Let's first look at how sinx becomes a function of cos:

From the function image, we can know that changing cosx to the right by 1/4 period, that is, π/2 becomes the same function as sinx, and sinx=cos(x-π/2).

2sin(2x+B) is to translate sinx by b units to the left, then reduce the period and stretch it up and down. Or reduce the period to π first, then move B/2 to the left, and finally stretch it up and down.
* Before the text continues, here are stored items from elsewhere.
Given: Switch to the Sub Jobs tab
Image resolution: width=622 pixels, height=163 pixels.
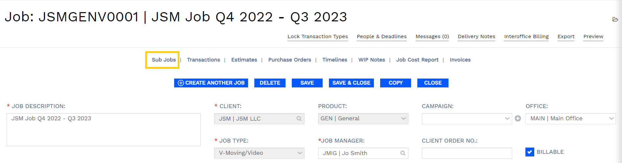Looking at the screenshot, I should (164, 60).
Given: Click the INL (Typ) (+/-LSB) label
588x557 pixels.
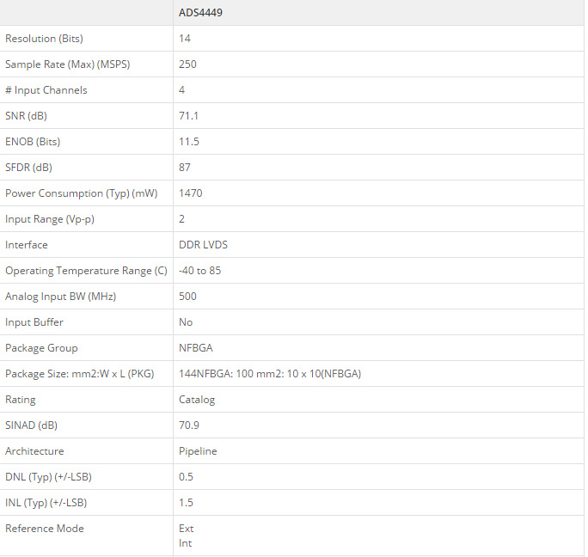Looking at the screenshot, I should pyautogui.click(x=46, y=503).
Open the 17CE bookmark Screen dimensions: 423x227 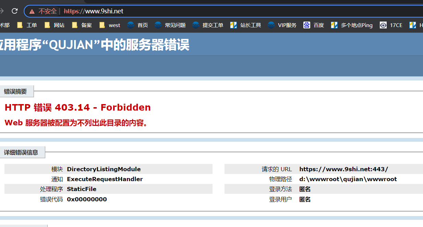tap(391, 25)
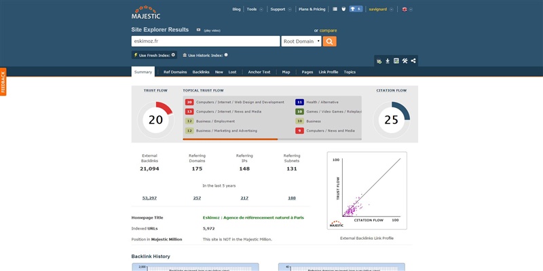Click the compare link

(328, 31)
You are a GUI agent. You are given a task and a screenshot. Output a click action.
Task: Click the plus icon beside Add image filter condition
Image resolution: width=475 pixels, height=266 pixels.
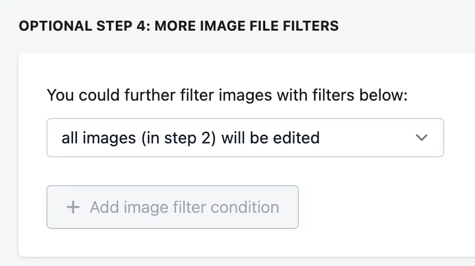coord(73,208)
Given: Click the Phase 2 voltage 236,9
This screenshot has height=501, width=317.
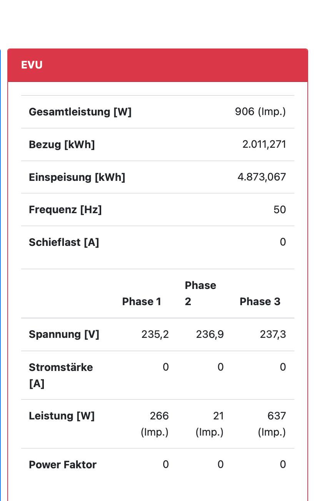Looking at the screenshot, I should (x=210, y=334).
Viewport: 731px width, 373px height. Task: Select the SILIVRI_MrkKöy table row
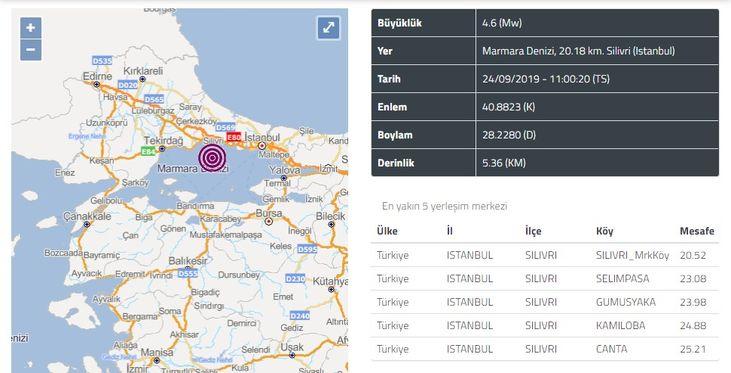[545, 255]
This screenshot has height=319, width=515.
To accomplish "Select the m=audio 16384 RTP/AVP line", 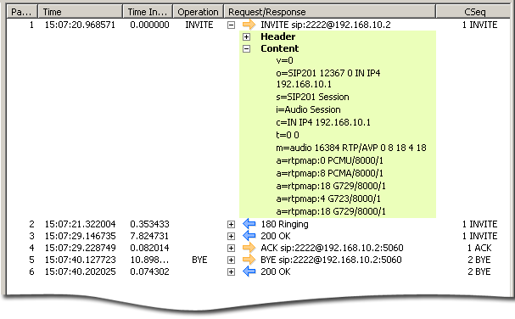I will tap(350, 148).

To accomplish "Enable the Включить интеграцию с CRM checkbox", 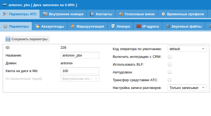I will coord(169,57).
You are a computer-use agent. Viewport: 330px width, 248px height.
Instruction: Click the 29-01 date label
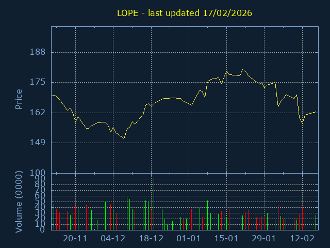pyautogui.click(x=265, y=239)
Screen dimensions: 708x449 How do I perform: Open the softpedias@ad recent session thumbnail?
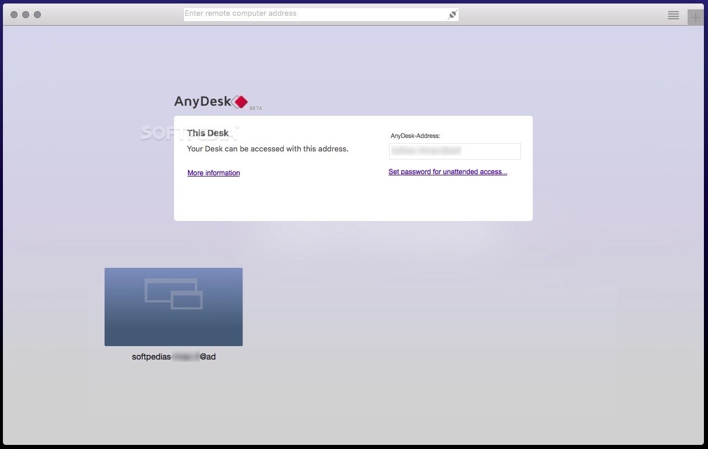pyautogui.click(x=173, y=306)
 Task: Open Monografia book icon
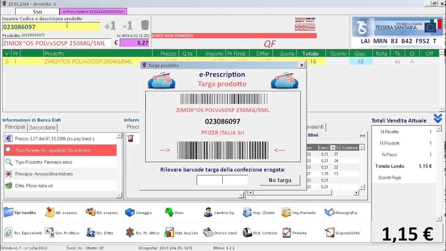(329, 212)
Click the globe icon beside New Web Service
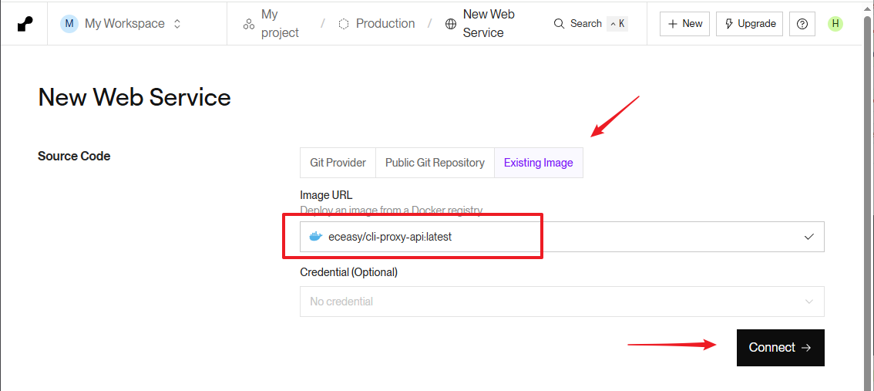This screenshot has height=391, width=874. coord(451,24)
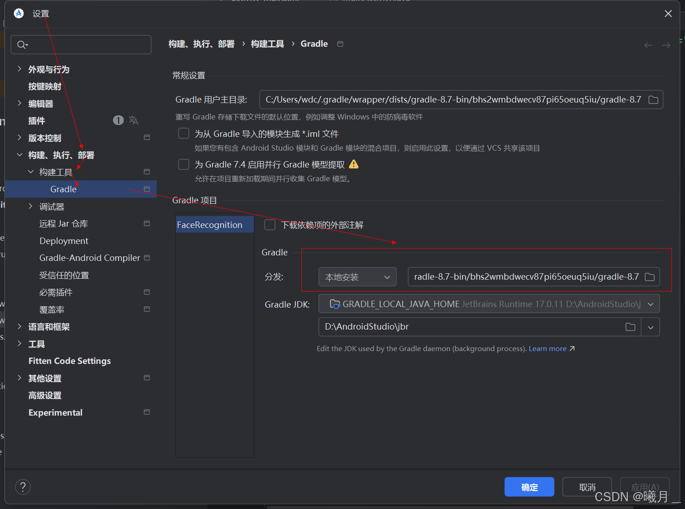Open folder browser for Gradle 用户主目录 path
The width and height of the screenshot is (685, 509).
653,99
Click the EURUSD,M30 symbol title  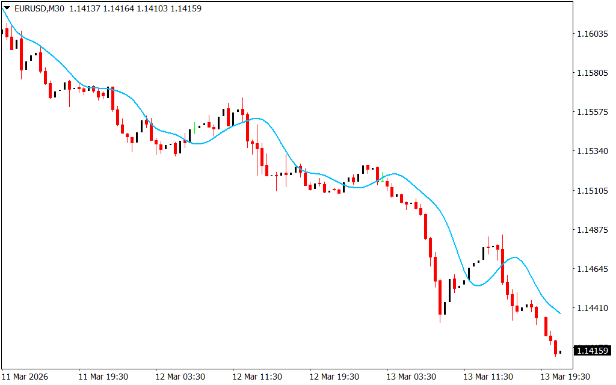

In short, whether you translate or loop first, the result is the same, but the statement is different, that is, you have to find a way to turn a sine function into an equivalent cosine function. After the change, as long as it is equal.

In your words:

We see that the period of 2sin(2x+B) is π, and when 2 is put forward, it is 2sin[2(x+B/2)], which is equivalent to shortening the period of sinx to π, then shifting it to the left by B/2 units, and then stretching it up and down. Cos(2x+B) also changes in this way, and the difference between cos(2x+B) and sin(2x+B) is 1/4 cycles. Just shift cos(2x+B) to the right by 1/4 cycles, that is, x minus π/4 becomes

Cos[2(x-π/4)+B], which is cos(2x+B-π/2).

Hmm?

Is it in the book? I calculate how to subtract π/2. Am I wrong or am I wrong in the book?